Final Book CoverThis blog is written by Lee Gale Gruen to help Baby Boomers, seniors, retirees, and those soon to retire find joy, excitement, and satisfaction in life after retirement. Her public lecture on this subject is titled: “Reinventing Yourself in Your Retirement.” Her memoir, Adventures with Dad: A Father and Daughter’s Journey Through a Senior Acting Class, is available by clicking here Amazon.com. Click here for her website: http://AdventuresWithDadTheBook.com

Now, on to my blog:

SnowmanWhat is an outlier? It is an extreme example of something–the farther ends of the spectrum.  Merriam-Webster’s has this to say about it: a person or thing that is atypical within a particular group, class, or category.

So what happens if you or someone close to you is an outlier? Are you or yours the fattest, the skinniest, painfully shy, high strung, too-smart-for-your-own-good, developmentally disabled, etc?

For example, a hyperactive child always seems to be the one creating chaos. He/she is soon identified by the group as the troublemaker and becomes shunned, causing distress to the child and its parents.  Such behavior to get attention is the only way that child understands.  The situation escalates resulting in him/her being ostracized further setting up a perpetuating cycle.

Being an outlier is particularly hard while growing up.  One can be stamped with derogatory terms that stick for a lifetime such as: geek, wimp, fatso, beanpole, homo, crazy, ugly, stupid, weird and on and on.  The medical profession is complicit in the labeling game.  Although done for “scientific” reasons, diagnoses like: schizophrenic, paranoid, autistic and so forth categorize their recipients and put them in pigeon holes from which it is hard to escape.  These terms affect future treatment, funding, jobs, eligibilities, etc., and follow said recipient throughout his/her lifetime.

How do you fit into a society that skews toward the middle when you don’t?

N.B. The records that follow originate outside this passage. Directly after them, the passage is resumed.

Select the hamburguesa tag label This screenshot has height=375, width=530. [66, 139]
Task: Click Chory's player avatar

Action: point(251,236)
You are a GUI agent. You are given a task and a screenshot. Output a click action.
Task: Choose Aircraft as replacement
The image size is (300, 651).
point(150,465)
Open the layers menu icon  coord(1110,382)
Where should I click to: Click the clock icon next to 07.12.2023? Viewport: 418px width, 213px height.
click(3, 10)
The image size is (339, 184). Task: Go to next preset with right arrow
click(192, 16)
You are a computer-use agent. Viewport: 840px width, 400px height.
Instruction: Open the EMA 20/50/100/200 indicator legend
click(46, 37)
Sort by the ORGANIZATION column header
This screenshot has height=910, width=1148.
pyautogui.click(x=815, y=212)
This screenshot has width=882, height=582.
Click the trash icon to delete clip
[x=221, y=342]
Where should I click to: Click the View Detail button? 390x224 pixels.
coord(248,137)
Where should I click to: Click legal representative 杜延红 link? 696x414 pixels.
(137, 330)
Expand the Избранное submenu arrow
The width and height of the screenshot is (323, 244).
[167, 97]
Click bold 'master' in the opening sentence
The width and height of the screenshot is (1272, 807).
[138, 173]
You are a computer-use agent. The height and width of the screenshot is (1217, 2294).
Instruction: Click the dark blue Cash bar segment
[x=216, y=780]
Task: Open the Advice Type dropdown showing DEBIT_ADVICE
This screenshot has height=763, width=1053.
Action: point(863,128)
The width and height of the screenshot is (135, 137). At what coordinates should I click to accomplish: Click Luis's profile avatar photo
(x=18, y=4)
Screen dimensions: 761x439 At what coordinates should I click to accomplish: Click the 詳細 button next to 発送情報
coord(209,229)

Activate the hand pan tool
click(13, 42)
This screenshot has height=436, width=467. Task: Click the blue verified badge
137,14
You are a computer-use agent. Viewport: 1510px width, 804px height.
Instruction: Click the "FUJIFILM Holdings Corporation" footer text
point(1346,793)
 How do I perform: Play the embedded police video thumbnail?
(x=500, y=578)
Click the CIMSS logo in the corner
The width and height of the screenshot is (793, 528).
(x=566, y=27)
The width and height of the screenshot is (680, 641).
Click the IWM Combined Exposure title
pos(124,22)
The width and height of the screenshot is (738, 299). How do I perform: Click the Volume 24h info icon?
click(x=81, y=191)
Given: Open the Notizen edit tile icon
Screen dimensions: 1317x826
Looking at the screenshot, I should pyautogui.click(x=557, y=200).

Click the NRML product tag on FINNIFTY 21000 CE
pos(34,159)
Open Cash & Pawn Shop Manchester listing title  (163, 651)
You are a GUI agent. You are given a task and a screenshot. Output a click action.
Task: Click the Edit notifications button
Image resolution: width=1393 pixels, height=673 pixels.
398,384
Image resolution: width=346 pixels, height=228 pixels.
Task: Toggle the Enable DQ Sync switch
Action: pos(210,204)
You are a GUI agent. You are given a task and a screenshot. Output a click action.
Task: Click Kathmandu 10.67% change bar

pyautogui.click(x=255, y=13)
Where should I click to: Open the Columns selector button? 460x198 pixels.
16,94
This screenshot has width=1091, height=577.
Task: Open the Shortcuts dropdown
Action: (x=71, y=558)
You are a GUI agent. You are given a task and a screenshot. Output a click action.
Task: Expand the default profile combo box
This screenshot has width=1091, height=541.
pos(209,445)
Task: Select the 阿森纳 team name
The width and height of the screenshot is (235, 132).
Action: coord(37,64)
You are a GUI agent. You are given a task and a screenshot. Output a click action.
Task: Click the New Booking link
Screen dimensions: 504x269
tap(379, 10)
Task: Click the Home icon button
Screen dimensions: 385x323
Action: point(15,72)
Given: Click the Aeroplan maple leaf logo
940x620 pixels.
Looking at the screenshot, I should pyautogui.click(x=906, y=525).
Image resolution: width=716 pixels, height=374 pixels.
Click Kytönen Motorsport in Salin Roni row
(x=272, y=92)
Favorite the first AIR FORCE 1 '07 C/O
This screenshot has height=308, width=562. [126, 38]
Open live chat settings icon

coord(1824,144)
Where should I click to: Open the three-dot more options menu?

It’s hard.  You never feel like you belong. You are rejected by the main body of the group. You feel unwelcome, unwanted, unacceptable. Is there a place for you?

It’s not easy to find one’s niche in life.  However, there is usually a community for everyone. You must look for like-minded souls and situations where you feel comfortable. You must seek out your tribe.

How do you go about it? The first step is to figure out what it is about you or yours that makes you or them an outcast from the mainstream. Then, search for people and places where your “thing” is acceptable.

I have always had a loud, projecting voice.  All my life, people have told me to speak more quietly, and the rude ones just show irritation as they bark at me to “shush” while holding their index finger over their lips lest I don’t understand.  The truth is that I don’t even realize when my voice gets loud.  It does so when I’m tense, over-stressed, tired, etc.  It has become worse as my hearing has deteriorated.  People don’t understand that.  Many just think that I don’t care about their admonition.

I discovered acting seventeen years ago.  Now, I’m lauded for my loud, projecting voice.  Yes, I fit in; my acting group admires my vocal abilities.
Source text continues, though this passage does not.